Pevkur is among those urging caution over the imminent—or perhaps already underway—Ukrainian counterattack.
“It is very important, we all understand that,” the defense minister said. “But let’s not put too much pressure on the Ukrainians with that. Yes, this is why we also trained Ukrainian soldiers in Europe, also here in Estonia. And this is why we are sending military aid to Ukraine…We need to hope that it will be as much successful as it can be.”
“But to put everything into context, the frontline is 800-900 kilometers, the full contact line over 1,000 kilometers (about 621 miles), which is huge. Obviously, even when you have 12, maybe 13 new brigades, you still have more than 300,000 Russians.
“Every military understands that to have a very powerful counteroffensive, you need to have [a ratio] of 1:3 or 1:4 on your side,” he said. “This is why I believe that we have to take it quite calmly, and not to put too much pressure on the Ukrainians. Let’s see how it goes.”

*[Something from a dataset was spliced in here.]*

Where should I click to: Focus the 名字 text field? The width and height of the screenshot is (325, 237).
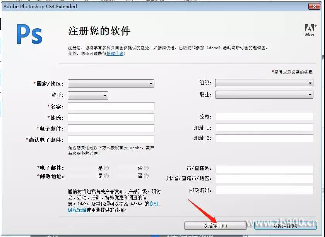(111, 106)
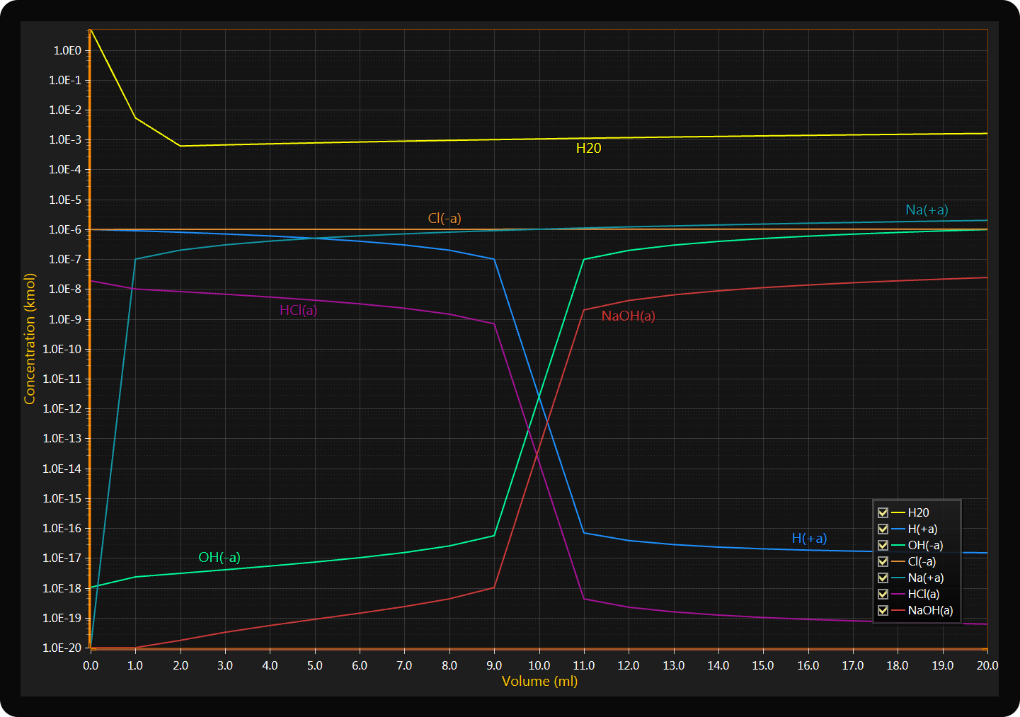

Ukraine will be hoping that Russia’s mauled forces are unable to withstand the offensive. Leaders in Kyiv have made clear that a key goal of the attritional winter and spring defensive battles in the east has been to sap Russian strength.
“Definitely they lost a lot of their very good fighters, even in the first months of the war,” Pevkur said of the Russians. “We all understand also that it’s much easier to defend than to go on the offense. Even though the Russian Army has been cut down in scale, they still have hundreds of thousands of men there.”
Newsweek reached out to the Russian Defense Ministry via email for comment.
“You cannot predict what might happen,” the minister said. “The counteroffensive can be like an avalanche. If you have a snowball and you throw it down the mountain, it can turn into an avalanche. But it can also stay a snowball. We have to hope it will come out as an avalanche.
“And let’s not forget, that cannot anyhow influence or affect our help to Ukraine, as the end goal for Ukraine is still the same: to win the war and to get back their territories.”
In the meantime, Pevkur said, NATO nations should be digging deeper to equip the Ukrainians preparing to go on the offensive.
“Estonian military aid to Ukraine has been so far approximately $400 million,” he said. “Which in Estonian terms is a bit more than 1 percent of GDP. We collectively have 54 countries in the Ukraine Contact Group Ramstein Format with a total GDP of around $50 trillion.”
“When you take 1 percent of 50 trillion, it’s approximately $500 billion. Up to today, collective military aid has been approximately $50 billion. It shows that we can do more. And definitely, Ukraine needs any help we can provide.”